- SR 135 highlighted in red

Route information
- Maintained by TDOT
- Length: 62.87 mi (101.18 km)

Major junctions
- South end: SR 289 in Sparta
- SR 111 near Sparta; I-40 in Cookeville; US 70N in Cookeville; SR 53 / SR 56 / SR 85 in Gainesboro;
- North end: SR 52 in rural western Clay County

Location
- Country: United States
- State: Tennessee
- Counties: White, Putnam, Jackson, Clay

Highway system
- Tennessee State Routes; Interstate; US; State;
| ← SR 134 |  | → SR 136 |

= Tennessee State Route 135 =

State highway in Tennessee, United States

State Route 135 (SR 135) is a north–south secondary state highway located in eastern Middle Tennessee. it originates in White County along SR 289 on the north side of Sparta, and its northern end is in Clay County along SR 52. The total length is 61.5 mi long, and is entirely a secondary state highway.

==Route description==

===White County===

SR 135 begins on the north side of Sparta at an intersection with SR 289 (Old SR 111) in White County. It goes north along the former alignment of SR 111 before crossing it and having an interchange. SR 135 goes northwest through Bakers Crossroads, where it has an intersection with SR 136 before entering Putnam County.

DATA
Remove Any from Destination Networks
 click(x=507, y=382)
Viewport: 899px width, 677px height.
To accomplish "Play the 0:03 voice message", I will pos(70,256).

DIRECTIVES
- 1) In the article on Tennessee State Route 135, which route does SR 135 intersect at Bakers Crossroads?
- 2) Reproduce the passage of the Tennessee State Route 135 article from "Highway system" to "secondary state highway.".
- 3) Resume the article on Tennessee State Route 135, writing on from its final sentence.

ANSWERS IN ORDER
- 1) SR 136

- 2)
Highway system
- Tennessee State Routes; Interstate; US; State;
| ← SR 134 |  | → SR 136 |

= Tennessee State Route 135 =

State highway in Tennessee, United States

State Route 135 (SR 135) is a north–south secondary state highway located in eastern Middle Tennessee. it originates in White County along SR 289 on the north side of Sparta, and its northern end is in Clay County along SR 52. The total length is 61.5 mi long, and is entirely a secondary state highway.

- 3)
===Putnam County===

SR 135 winds its way north and east, where it passes by Burgess Falls State Park, before having an interchange with I-40 (Exit 286) and entering the city of Cookeville. SR 135 passes through some commercial areas as it travels west of downtown, where it has an intersection with US 70N/SR 24. SR 135 then continues north and has an intersection with SR 290 before traveling northward through rural areas into Jackson County.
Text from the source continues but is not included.